» Prompt: Retype exactly the lines that run from the line with "How do I perform: Click" to the final line of the entries, keeping both ends and nothing else.

Stored items
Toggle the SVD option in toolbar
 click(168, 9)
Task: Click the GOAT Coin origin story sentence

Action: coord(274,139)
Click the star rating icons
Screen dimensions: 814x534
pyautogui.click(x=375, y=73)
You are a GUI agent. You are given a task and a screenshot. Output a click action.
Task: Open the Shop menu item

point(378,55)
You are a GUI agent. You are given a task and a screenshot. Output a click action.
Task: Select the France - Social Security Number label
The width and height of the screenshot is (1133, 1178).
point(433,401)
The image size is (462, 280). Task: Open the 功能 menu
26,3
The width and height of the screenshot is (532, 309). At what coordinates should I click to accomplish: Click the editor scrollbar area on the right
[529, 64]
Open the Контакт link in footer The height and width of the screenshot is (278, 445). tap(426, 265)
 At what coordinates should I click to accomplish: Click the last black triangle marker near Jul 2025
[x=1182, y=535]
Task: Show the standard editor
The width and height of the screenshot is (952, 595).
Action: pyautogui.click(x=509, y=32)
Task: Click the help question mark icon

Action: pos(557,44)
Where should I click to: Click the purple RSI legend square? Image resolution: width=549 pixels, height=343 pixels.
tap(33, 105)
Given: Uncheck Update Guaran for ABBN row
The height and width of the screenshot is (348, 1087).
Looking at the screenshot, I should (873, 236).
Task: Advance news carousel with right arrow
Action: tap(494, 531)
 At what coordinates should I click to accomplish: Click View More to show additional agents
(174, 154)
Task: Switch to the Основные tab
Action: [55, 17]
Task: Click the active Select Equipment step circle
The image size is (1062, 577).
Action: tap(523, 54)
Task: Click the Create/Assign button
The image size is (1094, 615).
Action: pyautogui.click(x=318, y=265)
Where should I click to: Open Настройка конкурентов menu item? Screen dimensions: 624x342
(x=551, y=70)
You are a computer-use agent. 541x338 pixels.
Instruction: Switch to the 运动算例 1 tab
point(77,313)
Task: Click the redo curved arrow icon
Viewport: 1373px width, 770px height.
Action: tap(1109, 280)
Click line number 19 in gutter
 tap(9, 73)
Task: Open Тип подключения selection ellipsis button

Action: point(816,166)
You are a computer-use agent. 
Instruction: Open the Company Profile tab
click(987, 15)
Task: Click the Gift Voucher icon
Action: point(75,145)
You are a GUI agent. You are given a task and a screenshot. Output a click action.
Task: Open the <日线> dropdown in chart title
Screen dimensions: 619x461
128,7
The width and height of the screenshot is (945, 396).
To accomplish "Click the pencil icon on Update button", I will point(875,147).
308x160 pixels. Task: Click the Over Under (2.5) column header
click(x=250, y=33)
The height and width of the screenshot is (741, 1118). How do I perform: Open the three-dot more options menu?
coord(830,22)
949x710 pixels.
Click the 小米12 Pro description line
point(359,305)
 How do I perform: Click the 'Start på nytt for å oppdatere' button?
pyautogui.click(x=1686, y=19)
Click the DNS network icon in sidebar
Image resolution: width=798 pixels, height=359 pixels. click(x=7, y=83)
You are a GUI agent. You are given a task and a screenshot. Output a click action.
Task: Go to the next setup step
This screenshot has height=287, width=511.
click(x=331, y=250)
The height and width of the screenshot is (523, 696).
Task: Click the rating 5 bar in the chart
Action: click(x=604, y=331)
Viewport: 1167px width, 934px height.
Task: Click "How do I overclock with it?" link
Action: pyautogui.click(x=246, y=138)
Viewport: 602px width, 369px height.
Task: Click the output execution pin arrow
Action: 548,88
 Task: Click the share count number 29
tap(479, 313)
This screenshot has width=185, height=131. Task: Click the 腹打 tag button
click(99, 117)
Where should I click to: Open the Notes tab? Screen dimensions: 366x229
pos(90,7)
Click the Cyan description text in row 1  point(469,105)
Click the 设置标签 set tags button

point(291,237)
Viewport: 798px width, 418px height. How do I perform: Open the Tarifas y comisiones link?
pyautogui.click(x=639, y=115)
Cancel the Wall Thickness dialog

» Result of the exercise:
 How do I perform: Click the 'Start på nytt for å oppdatere' button?
pyautogui.click(x=1686, y=19)
Click the DNS network icon in sidebar
Image resolution: width=798 pixels, height=359 pixels. click(x=7, y=83)
You are a GUI agent. You are given a task and a screenshot. Output a click action.
Task: Go to the next setup step
This screenshot has height=287, width=511.
click(x=331, y=250)
The height and width of the screenshot is (523, 696).
Task: Click the rating 5 bar in the chart
Action: click(x=604, y=331)
Viewport: 1167px width, 934px height.
Task: Click "How do I overclock with it?" link
Action: pyautogui.click(x=246, y=138)
Viewport: 602px width, 369px height.
Task: Click the output execution pin arrow
Action: 548,88
 Task: Click the share count number 29
tap(479, 313)
This screenshot has width=185, height=131. Task: Click the 腹打 tag button
click(99, 117)
Where should I click to: Open the Notes tab? Screen dimensions: 366x229
pos(90,7)
Click the Cyan description text in row 1  point(469,105)
Click the 设置标签 set tags button

point(291,237)
Viewport: 798px width, 418px height. How do I perform: Open the Tarifas y comisiones link?
pyautogui.click(x=639, y=115)
Cancel the Wall Thickness dialog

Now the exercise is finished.